Approximately 80% of patients are diagnosed with colorectal cancer at a local stage. Surgery is the standard protocol for the treatment of regional and liver metastasis tumors [3, 4]. However, local recurrence and distant metastases remain serious issues after surgery [5]. Despite advances in neoadjuvant therapy, the 5-year relative survival rate for colorectal cancer remains at less than 50% in low-income countries.
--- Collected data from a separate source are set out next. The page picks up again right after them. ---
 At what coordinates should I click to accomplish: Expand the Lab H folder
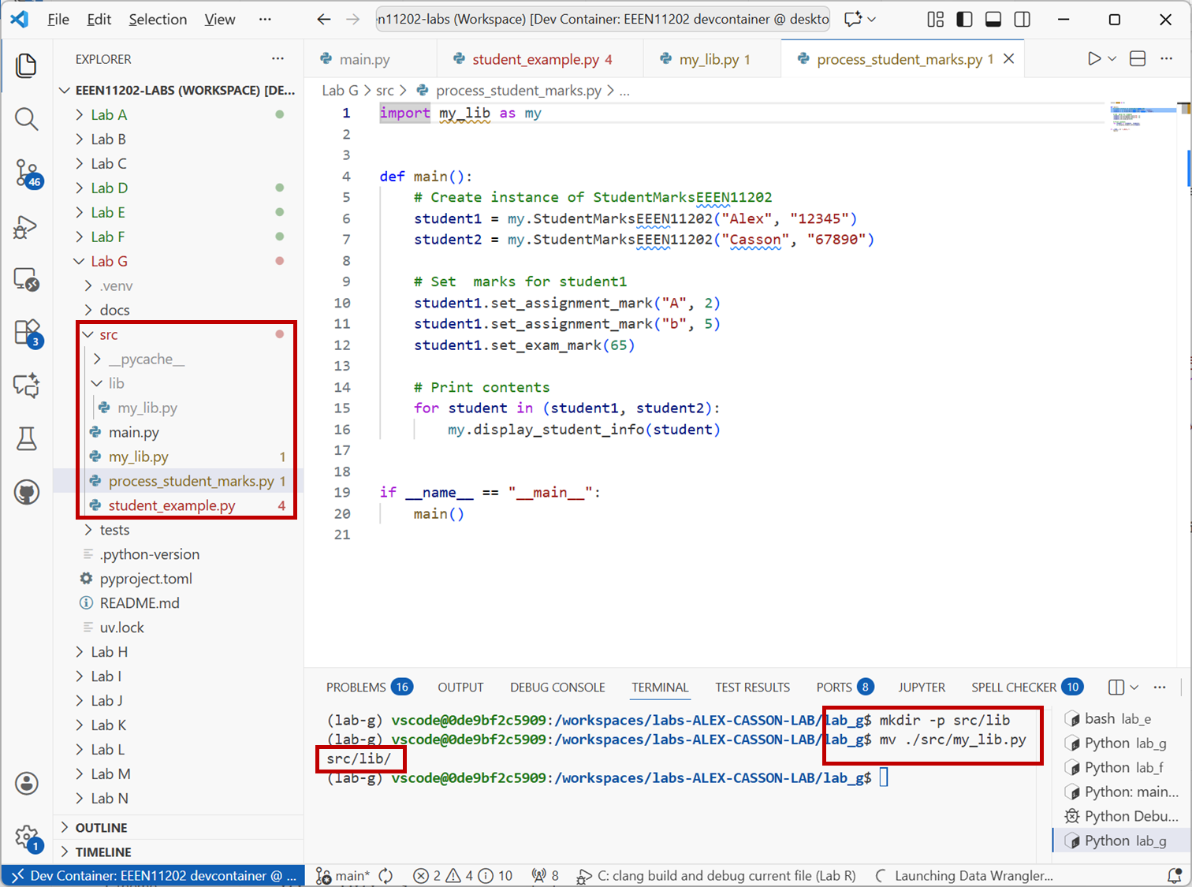(109, 652)
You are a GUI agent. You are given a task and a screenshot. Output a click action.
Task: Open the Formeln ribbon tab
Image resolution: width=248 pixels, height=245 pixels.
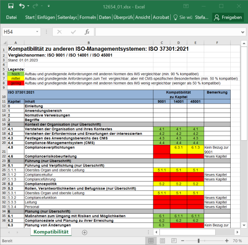tap(88, 17)
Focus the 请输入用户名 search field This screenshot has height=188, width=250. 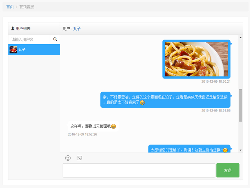coord(29,39)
Epidemiological studies have consistently shown an interaction between the risk of colorectal cancer and various factors, such as inflammatory bowel disease [6], obesity [7], excessive alcohol consumption [8], and diabetes [9]. Although genome-wide association studies have identified multiple factors related to the progression of colorectal cancer, the molecular mechanisms underlying its development are still understood poorly.
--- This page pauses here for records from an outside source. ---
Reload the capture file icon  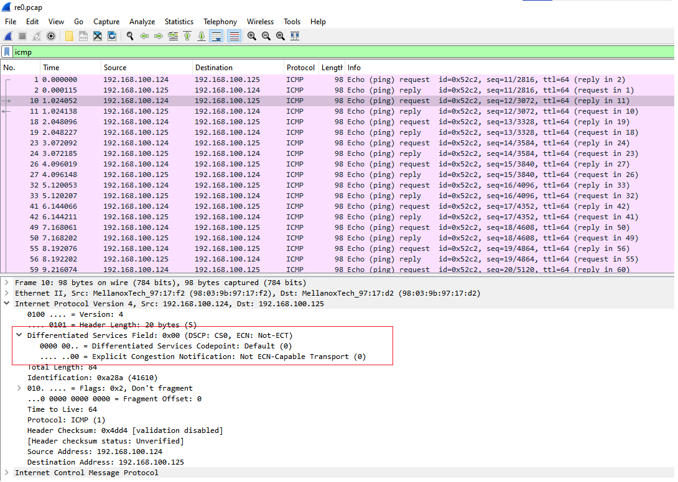point(112,36)
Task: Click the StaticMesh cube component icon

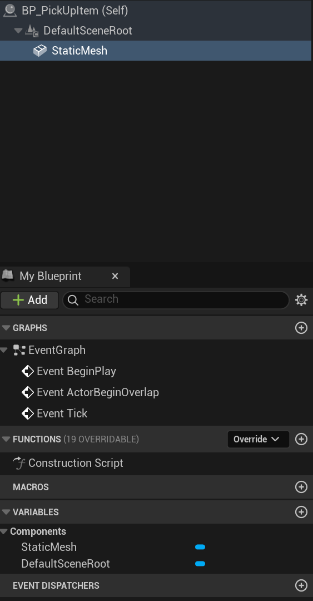Action: (x=40, y=51)
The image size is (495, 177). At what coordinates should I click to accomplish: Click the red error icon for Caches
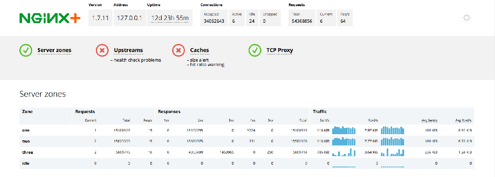[x=178, y=50]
Cancer cells reprogram their metabolic type to meet the demands of proliferating cells by shifting from oxidative phosphorylation to aerobic glycolysis, which is known as the Warburg effect [10]. The increased uptake of glucose and glycolytic rate as a result of this shift favor cancer cells by providing energy and intermediates for biosynthesis. The activation of hypoxia-inducible factor 1α (HIF1α) is one of the main mechanisms of aerobic glycolytic metabolism [11]. HIF1α stimulates aerobic glycolysis by inducing the expression of glucose transporters (such as glucose transporter 1, GLUT1) and directly targeting enzymes that regulate glycolysis, such as hexokinase 2 (HK2), phosphoglycerate kinase 1 (PGK1), lactate dehydrogenase A (LDHA), monocarboxylate transporter 4, and pyruvate dehydrogenase lipoamide kinase isozyme 1 (PDK1) [12]. A number of studies have revealed the importance of this metabolic reprogramming in cancer cells [13‒17].
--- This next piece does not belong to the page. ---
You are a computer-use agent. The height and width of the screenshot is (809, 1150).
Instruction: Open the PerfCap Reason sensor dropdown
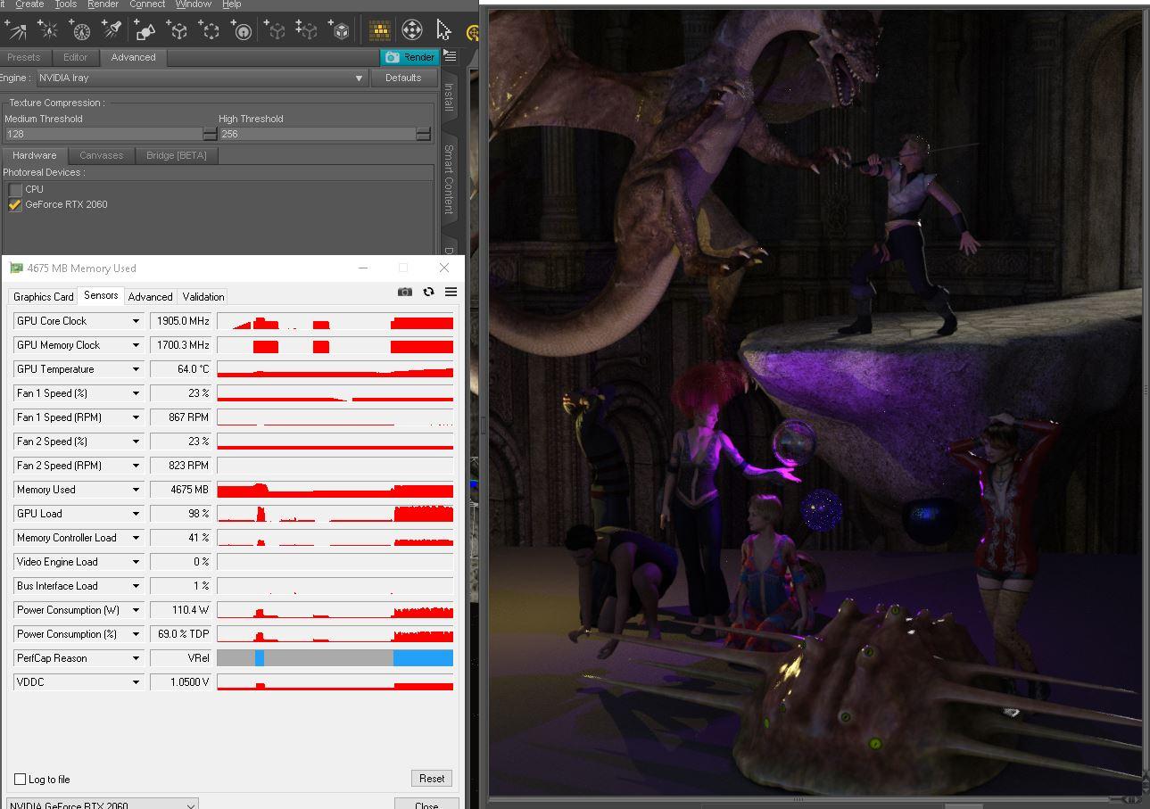point(136,658)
Surgery for malignant cancers aims at eliminating cancer cells; however, it may also promote the distant spread of tumor cells, leading to metastases [18]. Recent discoveries have suggested that anesthesia could induce metabolic, inflammatory, and immunological changes in the perioperative period [19]. Propofol (2, 6-diisopropylphenyl) is a widely used agent during the induction and maintenance of anesthesia. It has been revealed recently that propofol exerts antitumor effects against some malignancies via inhibition of cell viability and the dispersion and invasion capacity of cancer cells [20‒22]. However, its effect on glucose metabolism in cancer cells is not well understood. Therefore, in this study we investigated the effect of propofol on glucose metabolism using HT29 and SW480 colorectal cancer cells, and explored the potential mechanism by which propofol suppresses aerobic glycolysis.
Materials and Methods
Cell culture and regents
Human HT29 (ATCC®HTB-38TM) and SW480 (ATCC®CCL-228TM) colorectal cancer cells, murine CT26 colon cancer cell lines (ATCC®CRL-2368tm), human colon mucosal epithelial NCM460 cells, and human umbilical vascular endothelial cells (HUVECs) were purchased from the American Type Culture Collection. HT29, SW480, and CT26 cell lines were cultured in Dulbecco’s modified Eagle’s medium (DMEM; Hyclone, Australia); the NCM460 cell line was cultured in RPMI 1640 medium (Hyclone, Australia); and HUVECs were cultured in DMEM (5 mM glucose). All culture media were supplemented with 10% fetal bovine serum (Gibco, Australia), 100 U/mL penicillin, and 100 mg/mL streptomycin, with the cells maintained in a humidified 5% CO2 atmosphere at 37°C. Cell medium was changed every day, and the cells were passaged until they reached 80–90% confluence. Cells at passages 4–10 were used in this study.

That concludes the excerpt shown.